* **Data supplied**

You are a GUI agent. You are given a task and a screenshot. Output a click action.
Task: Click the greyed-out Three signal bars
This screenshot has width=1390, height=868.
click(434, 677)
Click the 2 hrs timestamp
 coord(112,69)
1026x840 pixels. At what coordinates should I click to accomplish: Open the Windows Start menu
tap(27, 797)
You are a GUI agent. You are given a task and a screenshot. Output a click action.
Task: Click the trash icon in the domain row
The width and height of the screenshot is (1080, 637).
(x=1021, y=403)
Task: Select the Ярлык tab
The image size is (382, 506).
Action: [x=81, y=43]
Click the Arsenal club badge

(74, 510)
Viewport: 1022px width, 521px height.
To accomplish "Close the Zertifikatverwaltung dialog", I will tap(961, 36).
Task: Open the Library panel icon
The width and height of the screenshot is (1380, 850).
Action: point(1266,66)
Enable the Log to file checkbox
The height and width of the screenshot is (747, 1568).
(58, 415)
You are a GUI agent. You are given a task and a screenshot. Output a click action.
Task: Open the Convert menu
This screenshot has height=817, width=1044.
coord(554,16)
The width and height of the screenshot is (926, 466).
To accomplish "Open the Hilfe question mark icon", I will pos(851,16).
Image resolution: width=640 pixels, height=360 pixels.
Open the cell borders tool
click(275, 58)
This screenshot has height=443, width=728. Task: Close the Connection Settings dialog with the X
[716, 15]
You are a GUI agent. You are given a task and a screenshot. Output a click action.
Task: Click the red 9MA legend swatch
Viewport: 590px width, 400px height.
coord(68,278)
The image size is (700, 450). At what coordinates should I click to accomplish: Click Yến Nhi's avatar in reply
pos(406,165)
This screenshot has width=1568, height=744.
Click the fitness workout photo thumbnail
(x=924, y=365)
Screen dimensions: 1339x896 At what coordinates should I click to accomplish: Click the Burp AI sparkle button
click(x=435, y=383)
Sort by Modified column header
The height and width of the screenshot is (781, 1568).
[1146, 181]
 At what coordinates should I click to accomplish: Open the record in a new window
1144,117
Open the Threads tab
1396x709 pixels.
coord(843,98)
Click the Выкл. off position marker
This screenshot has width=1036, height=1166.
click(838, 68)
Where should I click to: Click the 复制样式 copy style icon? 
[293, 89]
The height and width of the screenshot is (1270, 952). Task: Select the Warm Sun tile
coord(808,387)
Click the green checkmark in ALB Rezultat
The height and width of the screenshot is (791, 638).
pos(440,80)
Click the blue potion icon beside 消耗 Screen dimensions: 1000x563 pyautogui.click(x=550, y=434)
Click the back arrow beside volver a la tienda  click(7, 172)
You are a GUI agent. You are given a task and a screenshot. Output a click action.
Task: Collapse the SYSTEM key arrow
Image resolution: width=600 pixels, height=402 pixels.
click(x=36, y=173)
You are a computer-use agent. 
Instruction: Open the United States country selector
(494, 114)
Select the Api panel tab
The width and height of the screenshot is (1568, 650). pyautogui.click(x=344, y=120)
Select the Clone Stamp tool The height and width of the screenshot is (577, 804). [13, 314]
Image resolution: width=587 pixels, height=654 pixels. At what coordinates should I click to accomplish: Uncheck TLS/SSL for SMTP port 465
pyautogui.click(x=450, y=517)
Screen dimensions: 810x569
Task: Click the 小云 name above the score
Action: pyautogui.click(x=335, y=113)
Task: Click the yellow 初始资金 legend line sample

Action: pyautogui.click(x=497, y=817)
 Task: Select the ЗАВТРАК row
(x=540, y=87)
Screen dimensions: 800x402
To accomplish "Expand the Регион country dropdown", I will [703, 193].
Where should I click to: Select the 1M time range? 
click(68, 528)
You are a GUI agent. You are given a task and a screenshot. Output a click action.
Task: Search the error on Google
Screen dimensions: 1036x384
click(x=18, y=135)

* **What to work on**
Every line in the data that holds the string "beside" should be copied.

* **Task solution**
Click the blue potion icon beside 消耗 Screen dimensions: 1000x563 pyautogui.click(x=550, y=434)
Click the back arrow beside volver a la tienda  click(7, 172)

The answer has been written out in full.